Katie laughed-hysterically, sure, but can you blame her? Mort couldn’t see what anybody else was doing, because the room was dark again now that the nightlights that walked like men had gone.

Then the lights came back on. It was as if that broke a spell; for all Mort knew, maybe it did. People started jumping and hollering and running to the door (but not through it) to find out if the aliens were still in sight. Mort didn’t run to the door. Having seen the aliens more up close and personal than anybody but Katie Nelligan, he didn’t want to see them again.

Katie said, "Whoever was taking those pictures, get them developed this instant, do you hear me? This instant! Don’t leave the shop while they’re being processed, either-wait for them right there."

That got three people out of the office. Mort glanced down his watch, wondering how long he’d floated by the ceiling, hat he saw made him blink and exclaim, "Katie, what time do you have?"

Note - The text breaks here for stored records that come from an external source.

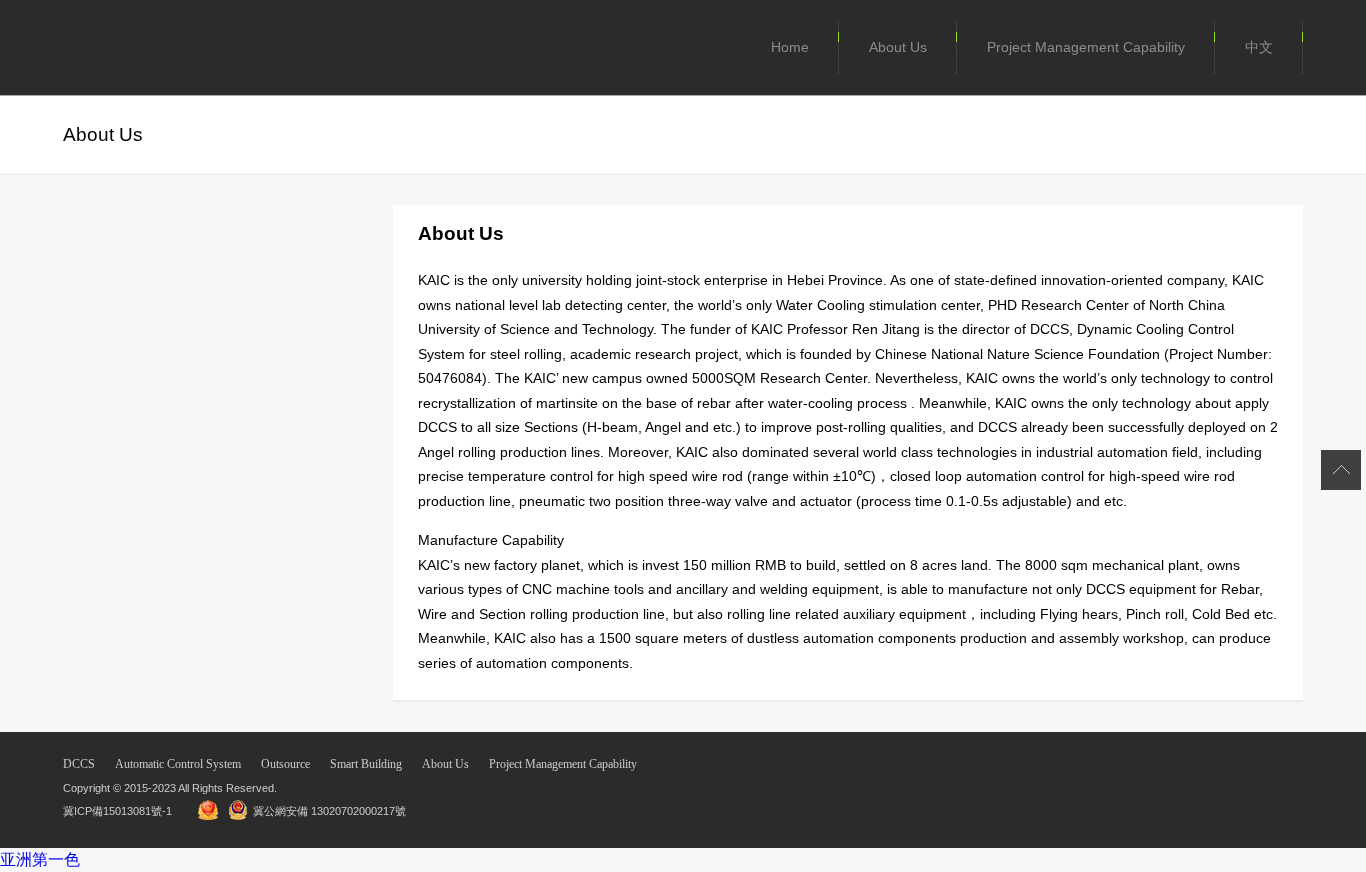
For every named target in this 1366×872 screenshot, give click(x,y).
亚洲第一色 (40, 859)
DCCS (79, 764)
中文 (1259, 47)
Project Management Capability (1086, 47)
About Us (898, 47)
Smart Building (366, 764)
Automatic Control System (178, 764)
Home (790, 47)
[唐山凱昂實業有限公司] (123, 48)
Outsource (285, 764)
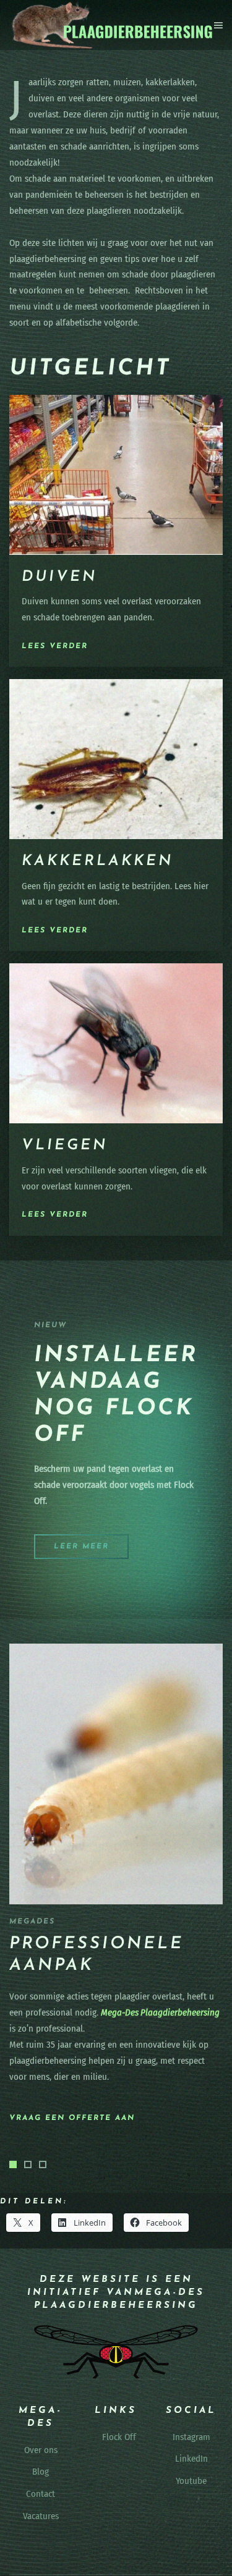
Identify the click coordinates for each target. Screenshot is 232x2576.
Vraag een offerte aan (72, 2117)
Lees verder (55, 646)
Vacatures (41, 2516)
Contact (40, 2494)
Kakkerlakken (97, 861)
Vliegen (65, 1145)
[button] (218, 25)
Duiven (59, 577)
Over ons (41, 2450)
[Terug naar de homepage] (111, 25)
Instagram (191, 2437)
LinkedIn (191, 2459)
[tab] (13, 2164)
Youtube (191, 2481)
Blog (40, 2472)
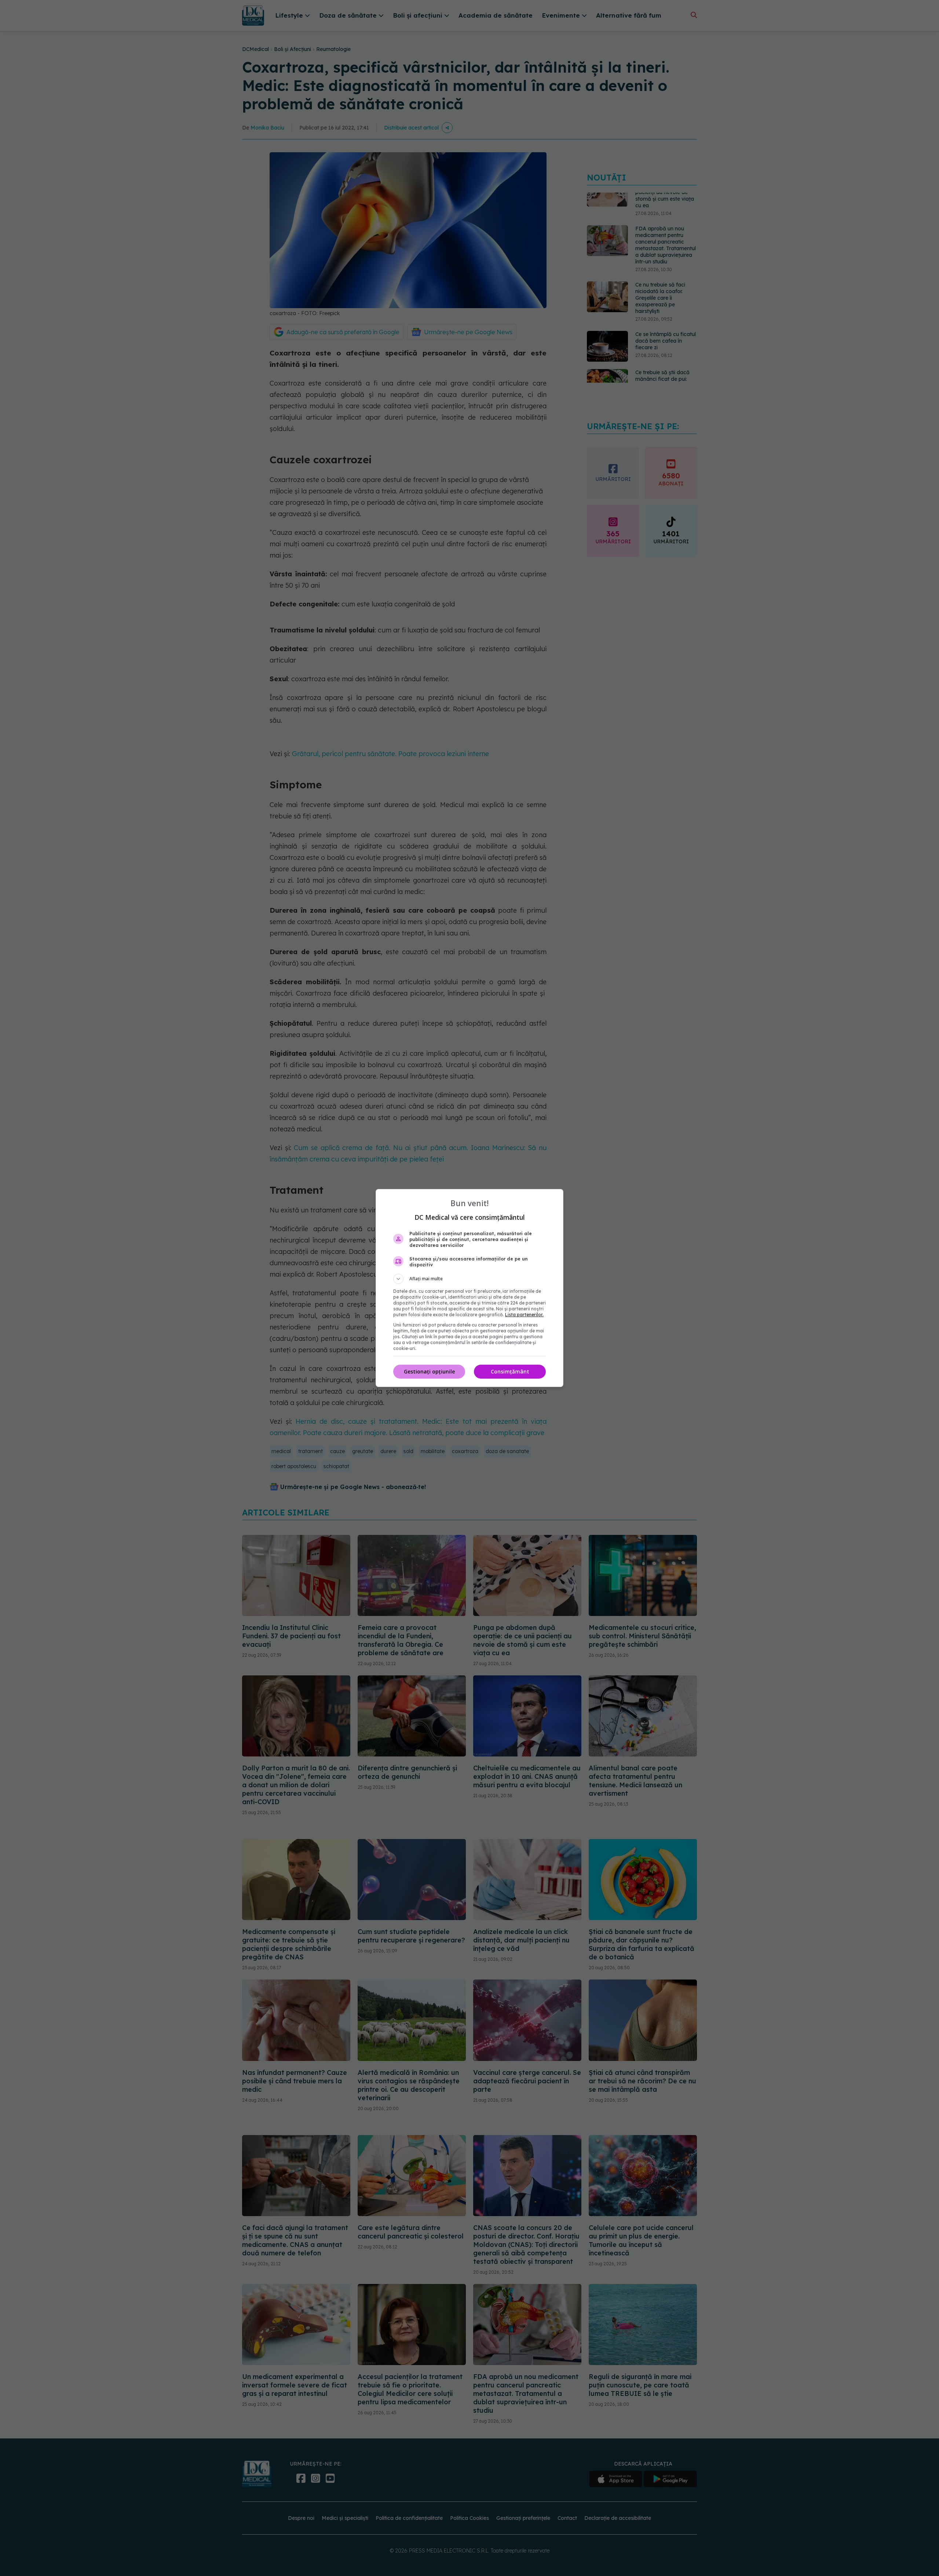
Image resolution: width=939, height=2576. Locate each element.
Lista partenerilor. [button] (524, 1314)
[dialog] (469, 1288)
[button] (469, 1279)
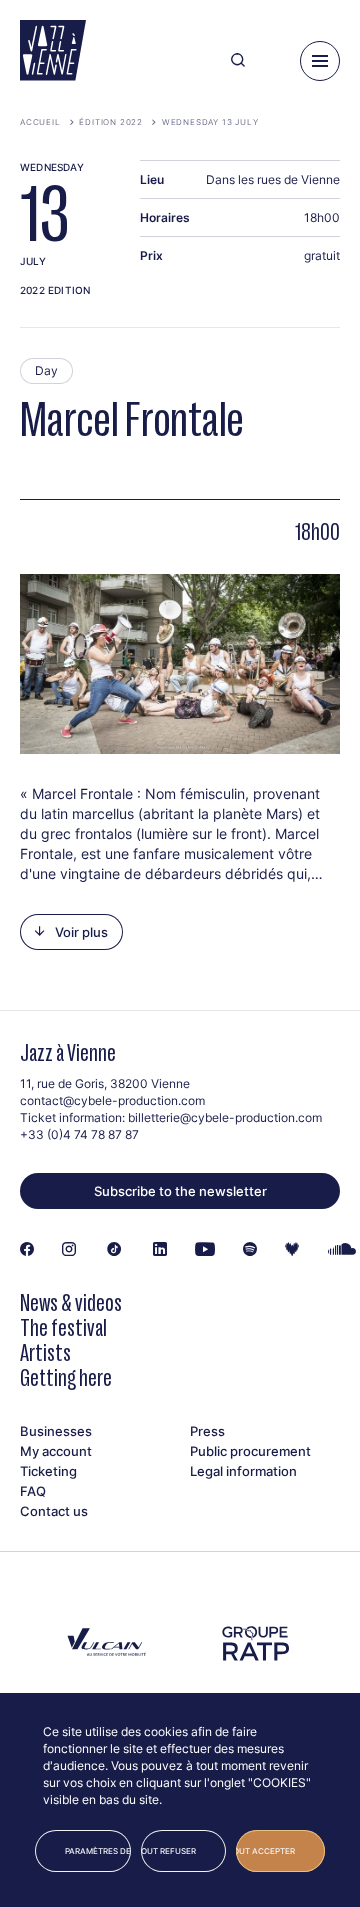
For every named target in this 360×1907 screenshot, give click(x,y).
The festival (63, 1327)
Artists (45, 1352)
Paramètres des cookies (98, 1851)
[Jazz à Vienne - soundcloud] (342, 1250)
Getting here (66, 1377)
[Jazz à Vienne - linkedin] (160, 1250)
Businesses (56, 1431)
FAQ (33, 1491)
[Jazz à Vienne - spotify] (250, 1250)
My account (56, 1451)
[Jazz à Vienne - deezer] (292, 1250)
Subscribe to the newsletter (180, 1191)
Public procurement (250, 1451)
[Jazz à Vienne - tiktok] (114, 1250)
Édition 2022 (111, 122)
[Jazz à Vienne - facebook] (27, 1250)
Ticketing (48, 1471)
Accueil (40, 122)
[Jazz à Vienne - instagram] (69, 1250)
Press (207, 1431)
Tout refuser (168, 1851)
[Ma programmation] (272, 61)
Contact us (54, 1511)
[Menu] (320, 61)
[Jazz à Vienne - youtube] (205, 1250)
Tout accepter (265, 1851)
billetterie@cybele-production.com (225, 1117)
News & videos (71, 1302)
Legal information (243, 1471)
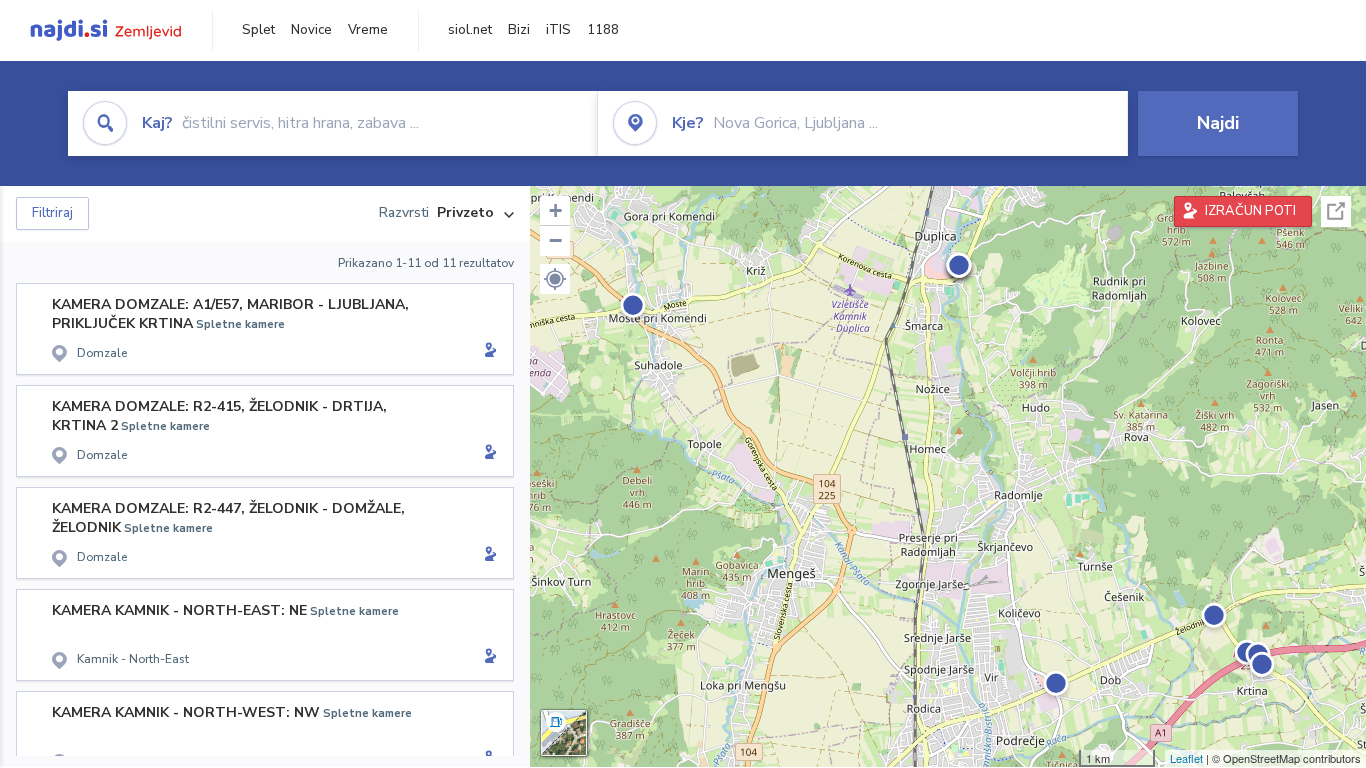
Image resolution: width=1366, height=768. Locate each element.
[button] (555, 279)
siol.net (470, 30)
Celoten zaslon (1336, 211)
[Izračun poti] (487, 352)
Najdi (1218, 123)
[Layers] (564, 733)
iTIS (558, 30)
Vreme (368, 30)
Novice (311, 30)
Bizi (519, 30)
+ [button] (555, 210)
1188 (603, 30)
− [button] (555, 240)
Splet (258, 30)
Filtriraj (52, 213)
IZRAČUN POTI (1250, 211)
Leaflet (1186, 758)
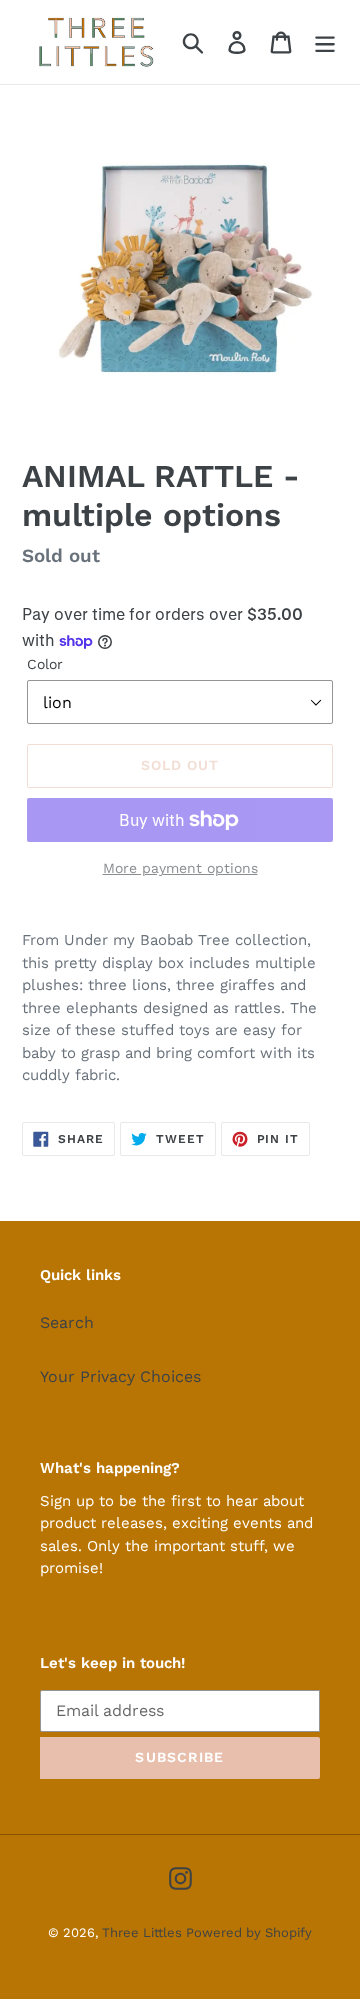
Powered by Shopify (249, 1932)
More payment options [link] (180, 868)
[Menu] (325, 42)
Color (45, 664)
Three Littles (144, 1932)
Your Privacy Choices (120, 1376)
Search (67, 1322)
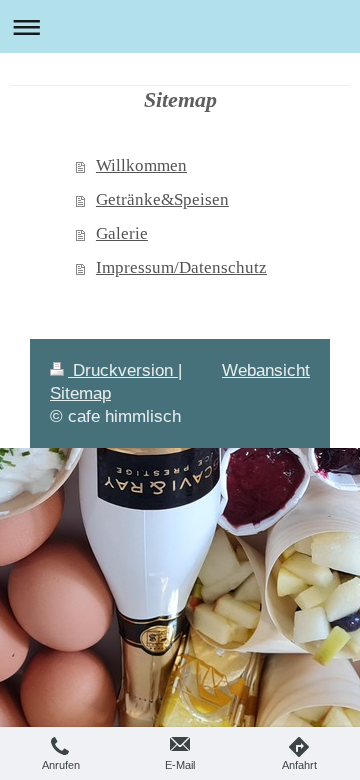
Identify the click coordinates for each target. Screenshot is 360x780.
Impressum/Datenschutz (181, 267)
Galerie (122, 233)
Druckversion (123, 370)
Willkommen (141, 165)
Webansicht (266, 370)
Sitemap (80, 393)
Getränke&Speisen (162, 199)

She looked at her watch, too, then stared at him, bright blue eyes wide with surprise. "It felt like we were up there for an hour, not a couple of minutes." She pointed to the wall clock. "But that says the same thing. Weird." She was not the sort of person to let weirdness overwhelm her; that was one of the reasons she was editor and Mort, older and arguably more experienced, just a staff writer. "We’ll do drafts of the piece right now, while we still member everything. When we’re done, we’ll compare notes. This one has to be perfect."

"Right." Mort all but sprinted for his computer. He’d never imagined being in the middle of a story like this. Woodward and Bernstein, eat your hearts out, he thought as he hit the keyboard.

He plunged in so hard and deep that he started violently when Katie tapped him on the shoulder. "I just wanted to say thanks," she told him. "That was brave, what you did."

"Oh. That. Yeah. Sure," he said. "Listen, why aren’t you writing?" Katie laughed softly and went away.

The next thing mort remembered apart from words flowing from his mind to the computer was the pictures coming back. For that he was willing to get up from his desk. He’d expected something would go wrong-they’d be fogged, or black, or something. But they weren’t. There was the alien, doing the mind-probe on him and Katie while all three of them floated in midair. There were the other aliens by the door. Shot after perfect shot-it was just a matter of picking the best ones.

"We’ve got ‘em," Katie said. Everybody nodded.

Five o’clock came and went. Mort never noticed. Neither did Katie. Finally, at about half past six, she printed her story. Mort said, "I’ll be done in just a few minutes." He pulled his sheets out of the laser printer when he was through, then said, "We both must have run way long. Shall we"-he hesitated, then plunged-"compare and cut over dinner?"

She gave him not the wary, thoughtful look he’d expected, but a sidelong glance and half a smile, as if she knew something he didn’t. "All right," she said. "Let’s go to Napoli. It’s right down the street, and we have a lot of work to do to get this the way it has to be."

They went through each other’s stories alongside lasagna and Chianti. Time on real newspapers had made Mort sharp at writing lean and tight; he boiled away a quarter of Katie’s piece without touching the meaning at all.

She attacked his differently, looking more at what it said than how it did the saying. About halfway through, she looked up and said, "Backwash? That’s a good way to put it. I felt it, too. I wondered if you had. But somebody reading the piece is going to need more explanation than you’ve given it here." She scribbled a note in the margin.

Over spumoni ("To hell with the waistline; today I earned it," Katie said), each looked at what the other had done. Most of Katie’s comments asked for more detail here, less there, and made Mort’s story more tightly focused and coherent. He tipped the cap he wasn’t wearing. "Thanks. This’ll help."